Footnote 455:[ (return) ]
Excellent remarks on the nature of Neoplatonism may be found in Eucken, Gött. Gel. Anz., 1 März, 1884 p. 176 ff.: this sketch was already written before I saw them. "We find the characteristic of the Neoplatonic epoch in the effort to make the inward, which till then had had alongside of it an independent outer world as a contrast, the exclusive and all-determining element. The movement which makes itself felt here, outlasts antiquity and prepares the way for the modern period; it brings about the dissolution of that which marked the culminating point of ancient life, that which we are wont to call specifically classic.
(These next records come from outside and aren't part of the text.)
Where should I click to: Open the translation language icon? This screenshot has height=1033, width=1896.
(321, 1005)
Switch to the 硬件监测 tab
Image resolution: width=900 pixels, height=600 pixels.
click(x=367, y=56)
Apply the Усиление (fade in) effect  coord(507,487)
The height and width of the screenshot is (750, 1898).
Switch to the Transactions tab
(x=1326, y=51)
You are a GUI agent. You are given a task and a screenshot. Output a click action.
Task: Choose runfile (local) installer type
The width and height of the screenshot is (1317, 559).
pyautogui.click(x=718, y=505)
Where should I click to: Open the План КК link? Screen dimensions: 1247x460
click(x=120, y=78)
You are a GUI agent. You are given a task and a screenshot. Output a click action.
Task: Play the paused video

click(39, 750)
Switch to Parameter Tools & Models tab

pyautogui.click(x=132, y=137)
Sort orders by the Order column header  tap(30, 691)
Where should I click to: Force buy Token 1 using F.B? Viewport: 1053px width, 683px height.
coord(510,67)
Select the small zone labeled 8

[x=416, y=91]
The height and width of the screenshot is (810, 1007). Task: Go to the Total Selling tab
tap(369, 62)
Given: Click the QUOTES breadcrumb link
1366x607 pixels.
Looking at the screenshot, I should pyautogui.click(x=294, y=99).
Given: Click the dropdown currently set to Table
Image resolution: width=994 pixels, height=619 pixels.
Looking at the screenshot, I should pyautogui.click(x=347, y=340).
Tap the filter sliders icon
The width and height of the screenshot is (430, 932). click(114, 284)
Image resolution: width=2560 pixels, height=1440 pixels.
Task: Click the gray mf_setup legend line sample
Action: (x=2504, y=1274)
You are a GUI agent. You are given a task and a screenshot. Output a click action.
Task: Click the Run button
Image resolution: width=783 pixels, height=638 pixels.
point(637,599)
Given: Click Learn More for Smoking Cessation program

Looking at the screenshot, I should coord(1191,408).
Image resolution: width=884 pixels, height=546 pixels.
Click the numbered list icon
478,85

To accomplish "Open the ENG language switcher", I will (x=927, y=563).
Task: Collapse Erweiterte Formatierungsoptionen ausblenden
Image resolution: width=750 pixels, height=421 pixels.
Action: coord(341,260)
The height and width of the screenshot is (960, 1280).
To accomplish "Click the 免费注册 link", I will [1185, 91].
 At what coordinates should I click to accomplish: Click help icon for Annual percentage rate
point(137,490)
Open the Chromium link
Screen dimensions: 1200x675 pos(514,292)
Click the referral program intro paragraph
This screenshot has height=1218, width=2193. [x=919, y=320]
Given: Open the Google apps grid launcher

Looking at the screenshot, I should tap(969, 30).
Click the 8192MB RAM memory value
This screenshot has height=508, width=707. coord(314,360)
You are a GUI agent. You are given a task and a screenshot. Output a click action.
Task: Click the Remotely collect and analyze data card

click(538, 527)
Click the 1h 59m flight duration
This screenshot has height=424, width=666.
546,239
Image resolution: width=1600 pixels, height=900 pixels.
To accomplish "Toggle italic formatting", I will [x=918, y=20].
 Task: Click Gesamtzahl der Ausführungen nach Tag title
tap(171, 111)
The life of the spirit, till then conceived as a member of an ordered world and subject to its laws, now freely passes beyond these bounds, and attempts to mould, and even to create, the universe from itself. No doubt the different attempts to realise this desire reveal, for the most part, a deep gulf between will and deed; usually ethical and religious requirements of the naive human consciousness must replace universally creative spiritual power, but all the insufficient and unsatisfactory elements of this period should not obscure the fact that, in one instance, it reached the height of a great philosophic achievement, in the case of Plotinus."
Footnote 456:[ (return) ]
Plotinus, even in his lifetime, was reproached with having borrowed most of his system from Numenius. Porphyry, in his "Vita Plotini", defended him against this reproach.